## PROVIDED DATA
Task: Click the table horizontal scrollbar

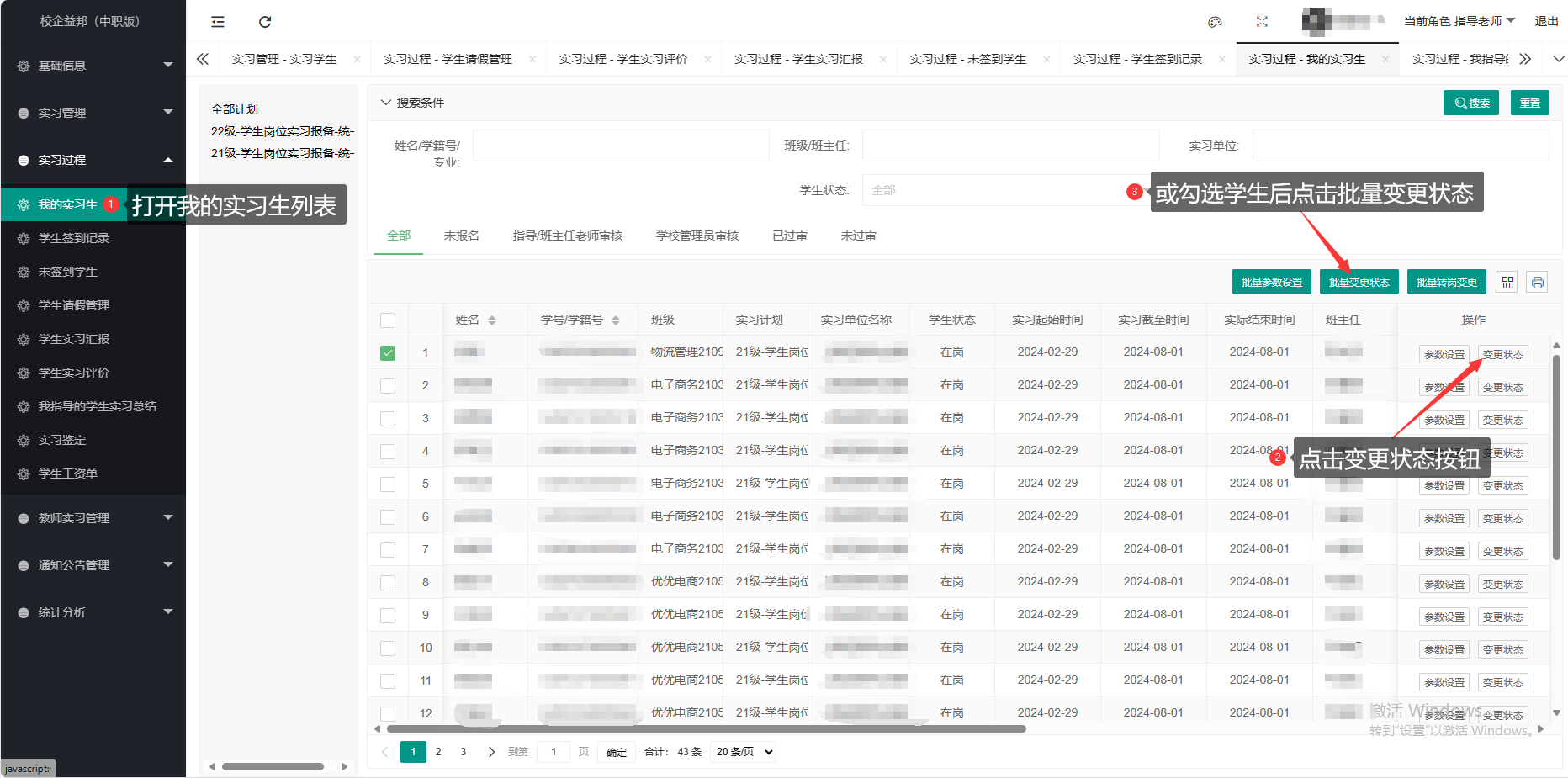Action: click(705, 729)
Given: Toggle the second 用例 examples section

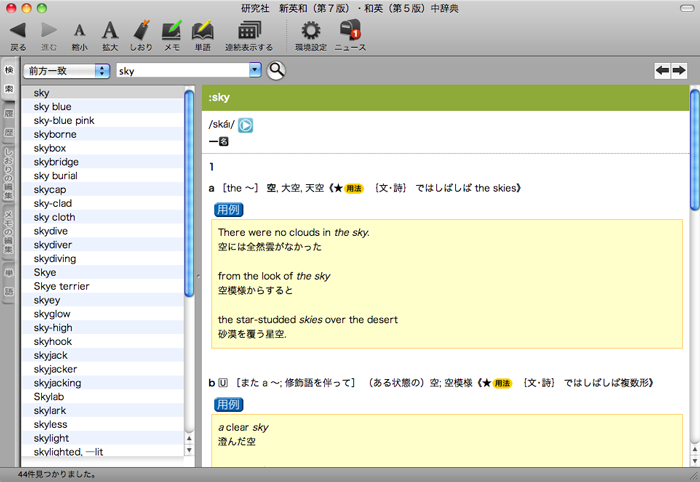Looking at the screenshot, I should [x=229, y=405].

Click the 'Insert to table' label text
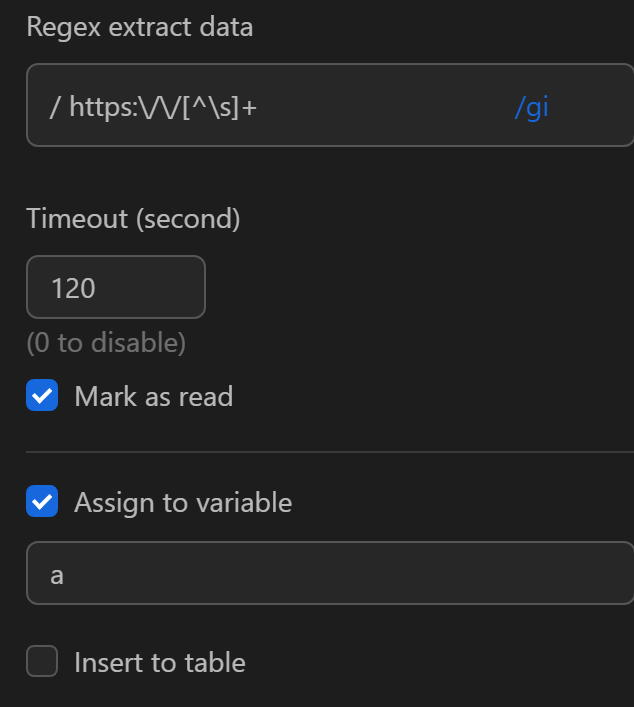click(x=160, y=661)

## WHAT TO PRODUCE
Repeat the material above exactly. Leave every picture out of it.

## REPLY
Task: Click the table horizontal scrollbar

Action: click(705, 729)
Given: Toggle the second 用例 examples section

Looking at the screenshot, I should [x=229, y=405].

Click the 'Insert to table' label text
click(x=160, y=661)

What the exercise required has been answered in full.